** Opening SOURCE PASSAGE block **

Did you know that one out of every three bites of food you eat depends on pollinators? Honeybees, bumble bees, and other insects, birds and small mammals pollinate over 90% of the planet's flowering plants and one third of the human diet.
Birds, Bees, Flowers and Trees
About 90% of all flowering plants need the help of animals to move pollen from flower to flower for the production of fruits and seeds. Most pollinators, about 200,000 species, are beneficial insects such as bees, flies, beetles, wasps, ants, butterflies, and moths. About 1,000 species of pollinators are vertebrates like birds, bats, lizards, and small mammals.
Halloween Without Pumpkins? Thanksgiving Without Cranberries?

** Closing SOURCE PASSAGE block **
** Opening EXTRACTED RECORDS block **

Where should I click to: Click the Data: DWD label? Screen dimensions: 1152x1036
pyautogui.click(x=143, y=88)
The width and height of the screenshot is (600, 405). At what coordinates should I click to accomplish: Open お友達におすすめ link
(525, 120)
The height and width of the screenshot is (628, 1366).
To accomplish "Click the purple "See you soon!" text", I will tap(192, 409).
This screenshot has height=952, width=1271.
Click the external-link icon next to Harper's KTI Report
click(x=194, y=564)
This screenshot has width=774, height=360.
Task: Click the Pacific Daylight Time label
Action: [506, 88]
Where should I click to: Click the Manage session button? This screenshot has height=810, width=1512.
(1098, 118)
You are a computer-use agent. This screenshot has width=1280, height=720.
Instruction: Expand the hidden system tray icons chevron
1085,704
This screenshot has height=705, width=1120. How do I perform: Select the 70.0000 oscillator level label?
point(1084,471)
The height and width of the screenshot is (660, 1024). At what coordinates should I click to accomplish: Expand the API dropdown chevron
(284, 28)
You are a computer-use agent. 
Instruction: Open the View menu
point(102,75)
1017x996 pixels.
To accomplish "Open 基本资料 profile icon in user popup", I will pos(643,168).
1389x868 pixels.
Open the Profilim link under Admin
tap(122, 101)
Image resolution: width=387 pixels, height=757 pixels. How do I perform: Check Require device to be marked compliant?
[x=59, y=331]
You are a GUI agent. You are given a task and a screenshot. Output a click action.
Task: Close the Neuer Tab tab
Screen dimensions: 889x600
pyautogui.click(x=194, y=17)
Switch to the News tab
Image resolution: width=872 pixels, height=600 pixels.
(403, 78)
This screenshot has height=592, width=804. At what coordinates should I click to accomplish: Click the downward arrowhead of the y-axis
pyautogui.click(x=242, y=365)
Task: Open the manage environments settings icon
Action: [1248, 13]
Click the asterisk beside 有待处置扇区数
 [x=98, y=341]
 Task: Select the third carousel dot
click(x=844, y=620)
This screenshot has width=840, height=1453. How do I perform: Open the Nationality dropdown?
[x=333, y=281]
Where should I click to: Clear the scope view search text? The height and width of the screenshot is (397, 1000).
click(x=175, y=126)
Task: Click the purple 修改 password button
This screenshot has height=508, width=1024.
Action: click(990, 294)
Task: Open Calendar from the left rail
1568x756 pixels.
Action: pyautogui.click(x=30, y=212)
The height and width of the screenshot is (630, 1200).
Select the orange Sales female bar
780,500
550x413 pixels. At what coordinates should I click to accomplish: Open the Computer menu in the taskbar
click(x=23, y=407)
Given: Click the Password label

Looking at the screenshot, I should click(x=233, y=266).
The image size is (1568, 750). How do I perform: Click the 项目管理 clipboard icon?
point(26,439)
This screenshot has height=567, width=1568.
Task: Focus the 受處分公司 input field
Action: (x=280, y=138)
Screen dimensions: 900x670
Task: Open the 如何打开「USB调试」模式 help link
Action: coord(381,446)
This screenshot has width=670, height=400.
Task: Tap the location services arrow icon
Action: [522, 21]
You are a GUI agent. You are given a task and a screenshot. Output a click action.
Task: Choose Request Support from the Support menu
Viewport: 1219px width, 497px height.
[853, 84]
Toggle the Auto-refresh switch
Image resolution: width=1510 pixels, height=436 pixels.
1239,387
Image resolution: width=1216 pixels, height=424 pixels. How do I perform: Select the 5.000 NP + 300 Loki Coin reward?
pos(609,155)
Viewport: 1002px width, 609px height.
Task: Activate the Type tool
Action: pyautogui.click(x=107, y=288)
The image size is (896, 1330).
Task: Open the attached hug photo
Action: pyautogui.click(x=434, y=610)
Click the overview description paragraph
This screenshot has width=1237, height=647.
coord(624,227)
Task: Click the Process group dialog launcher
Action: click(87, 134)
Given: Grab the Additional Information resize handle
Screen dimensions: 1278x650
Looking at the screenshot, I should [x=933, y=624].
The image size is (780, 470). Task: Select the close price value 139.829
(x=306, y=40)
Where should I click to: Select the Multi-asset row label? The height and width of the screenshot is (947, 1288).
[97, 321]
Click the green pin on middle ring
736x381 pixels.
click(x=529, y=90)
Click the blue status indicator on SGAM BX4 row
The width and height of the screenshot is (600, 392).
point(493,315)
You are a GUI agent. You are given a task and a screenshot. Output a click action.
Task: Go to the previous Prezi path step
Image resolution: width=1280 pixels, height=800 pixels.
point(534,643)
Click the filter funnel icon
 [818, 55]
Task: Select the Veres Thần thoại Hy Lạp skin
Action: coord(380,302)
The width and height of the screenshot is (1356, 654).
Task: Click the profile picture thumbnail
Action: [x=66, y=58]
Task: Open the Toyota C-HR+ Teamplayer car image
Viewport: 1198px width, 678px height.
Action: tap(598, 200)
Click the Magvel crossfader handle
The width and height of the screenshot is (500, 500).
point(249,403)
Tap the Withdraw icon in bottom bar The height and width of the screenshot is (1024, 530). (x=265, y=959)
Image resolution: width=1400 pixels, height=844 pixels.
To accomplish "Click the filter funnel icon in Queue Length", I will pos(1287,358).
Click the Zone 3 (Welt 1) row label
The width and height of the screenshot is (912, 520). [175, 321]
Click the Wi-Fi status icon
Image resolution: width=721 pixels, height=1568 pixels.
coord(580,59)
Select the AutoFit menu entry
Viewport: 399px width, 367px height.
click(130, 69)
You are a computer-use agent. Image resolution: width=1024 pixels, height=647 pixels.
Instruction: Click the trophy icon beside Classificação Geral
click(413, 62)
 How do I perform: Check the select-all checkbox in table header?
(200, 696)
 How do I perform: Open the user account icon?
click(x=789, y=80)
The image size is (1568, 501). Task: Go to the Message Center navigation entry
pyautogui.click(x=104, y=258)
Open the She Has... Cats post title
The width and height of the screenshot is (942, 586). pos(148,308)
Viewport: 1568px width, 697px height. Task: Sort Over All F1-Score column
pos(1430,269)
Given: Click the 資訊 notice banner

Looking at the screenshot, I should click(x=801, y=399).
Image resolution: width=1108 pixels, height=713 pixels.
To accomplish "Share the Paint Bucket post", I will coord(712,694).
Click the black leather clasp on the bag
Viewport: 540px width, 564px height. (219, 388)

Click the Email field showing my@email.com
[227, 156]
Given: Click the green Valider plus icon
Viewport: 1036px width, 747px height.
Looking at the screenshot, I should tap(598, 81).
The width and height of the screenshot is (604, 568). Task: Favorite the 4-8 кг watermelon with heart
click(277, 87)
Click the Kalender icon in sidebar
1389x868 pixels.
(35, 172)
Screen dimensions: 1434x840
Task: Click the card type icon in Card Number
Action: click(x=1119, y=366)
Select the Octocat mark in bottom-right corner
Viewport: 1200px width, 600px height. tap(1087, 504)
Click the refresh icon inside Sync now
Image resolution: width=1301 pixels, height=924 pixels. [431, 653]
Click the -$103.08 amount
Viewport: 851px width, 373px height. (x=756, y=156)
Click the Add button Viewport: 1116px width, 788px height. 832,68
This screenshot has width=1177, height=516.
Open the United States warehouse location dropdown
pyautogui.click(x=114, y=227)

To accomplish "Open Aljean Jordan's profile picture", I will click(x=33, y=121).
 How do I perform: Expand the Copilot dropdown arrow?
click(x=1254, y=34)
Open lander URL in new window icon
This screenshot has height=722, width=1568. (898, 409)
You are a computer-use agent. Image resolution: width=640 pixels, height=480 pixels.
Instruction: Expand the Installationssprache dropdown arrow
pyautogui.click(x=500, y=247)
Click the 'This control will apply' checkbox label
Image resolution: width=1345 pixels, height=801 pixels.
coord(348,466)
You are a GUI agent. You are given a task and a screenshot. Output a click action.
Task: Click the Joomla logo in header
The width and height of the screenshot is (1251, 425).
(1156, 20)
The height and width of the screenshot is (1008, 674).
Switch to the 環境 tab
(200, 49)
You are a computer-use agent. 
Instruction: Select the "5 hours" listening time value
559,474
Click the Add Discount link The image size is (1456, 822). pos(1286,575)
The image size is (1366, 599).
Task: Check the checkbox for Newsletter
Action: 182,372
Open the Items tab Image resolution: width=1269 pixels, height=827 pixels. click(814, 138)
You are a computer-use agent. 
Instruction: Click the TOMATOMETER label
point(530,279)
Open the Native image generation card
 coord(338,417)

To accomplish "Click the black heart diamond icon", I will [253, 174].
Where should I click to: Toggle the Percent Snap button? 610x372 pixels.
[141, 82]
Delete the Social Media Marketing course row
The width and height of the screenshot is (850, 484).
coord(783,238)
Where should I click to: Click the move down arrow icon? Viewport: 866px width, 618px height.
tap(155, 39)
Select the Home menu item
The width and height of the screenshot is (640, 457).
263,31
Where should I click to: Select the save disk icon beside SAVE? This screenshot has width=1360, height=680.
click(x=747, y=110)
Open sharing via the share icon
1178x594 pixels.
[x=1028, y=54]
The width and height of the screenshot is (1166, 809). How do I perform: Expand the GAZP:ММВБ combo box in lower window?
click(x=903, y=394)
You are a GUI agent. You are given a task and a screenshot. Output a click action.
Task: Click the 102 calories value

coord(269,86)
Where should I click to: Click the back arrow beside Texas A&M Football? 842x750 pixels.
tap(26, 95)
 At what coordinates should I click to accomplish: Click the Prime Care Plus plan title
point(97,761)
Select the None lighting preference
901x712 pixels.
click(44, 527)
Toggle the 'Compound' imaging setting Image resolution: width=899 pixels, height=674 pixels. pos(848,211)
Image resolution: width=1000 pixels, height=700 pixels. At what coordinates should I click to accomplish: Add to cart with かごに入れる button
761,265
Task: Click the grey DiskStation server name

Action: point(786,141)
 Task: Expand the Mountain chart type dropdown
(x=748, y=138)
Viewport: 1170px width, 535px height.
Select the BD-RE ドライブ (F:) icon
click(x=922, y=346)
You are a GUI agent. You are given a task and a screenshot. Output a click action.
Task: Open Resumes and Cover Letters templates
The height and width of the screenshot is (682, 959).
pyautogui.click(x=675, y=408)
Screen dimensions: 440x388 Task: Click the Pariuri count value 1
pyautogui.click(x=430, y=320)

** Closing EXTRACTED RECORDS block **

TASKS TO PERFORM:
a: List the vertebrates that the pollinator passage gives as examples of pollinators.
b: Answer these questions from the pollinator passage.
(i) What share of the human diet do pollinators pollinate?
(ii) About how many pollinator species are insects?
(iii) About how many pollinator species are vertebrates?

SOLUTIONS TO THE TASKS:
a: Birds, bats, lizards, and small mammals.

b:
(i) One third.
(ii) About 200,000.
(iii) About 1,000.